Which lines in the data below contain the word "Notebook"? Return each of them.

[Stored items]
—————

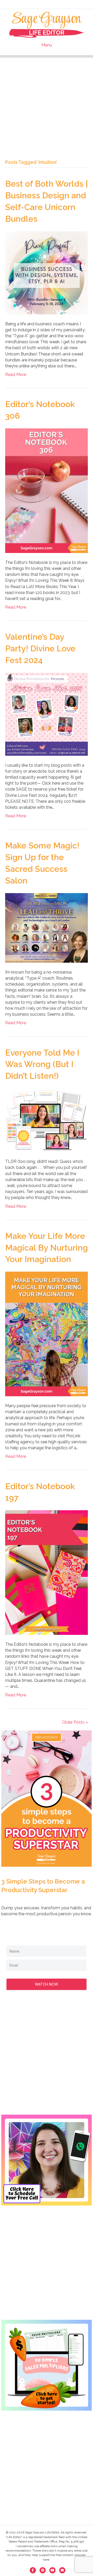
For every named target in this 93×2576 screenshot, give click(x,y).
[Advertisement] (46, 104)
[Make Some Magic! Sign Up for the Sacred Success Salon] (46, 927)
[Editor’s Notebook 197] (46, 1572)
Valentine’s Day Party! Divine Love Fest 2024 (40, 648)
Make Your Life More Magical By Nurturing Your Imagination (46, 1247)
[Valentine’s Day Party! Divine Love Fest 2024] (46, 713)
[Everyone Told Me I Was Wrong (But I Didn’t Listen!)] (46, 1119)
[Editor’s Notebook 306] (46, 490)
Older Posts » (75, 1722)
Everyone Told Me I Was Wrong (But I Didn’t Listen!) (42, 1064)
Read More (15, 374)
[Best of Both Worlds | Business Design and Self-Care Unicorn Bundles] (46, 272)
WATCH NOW (46, 1984)
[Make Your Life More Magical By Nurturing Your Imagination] (46, 1333)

—————

▶ _Expected output_:
[Editor’s Notebook 197] (46, 1572)
[Editor’s Notebook 306] (46, 490)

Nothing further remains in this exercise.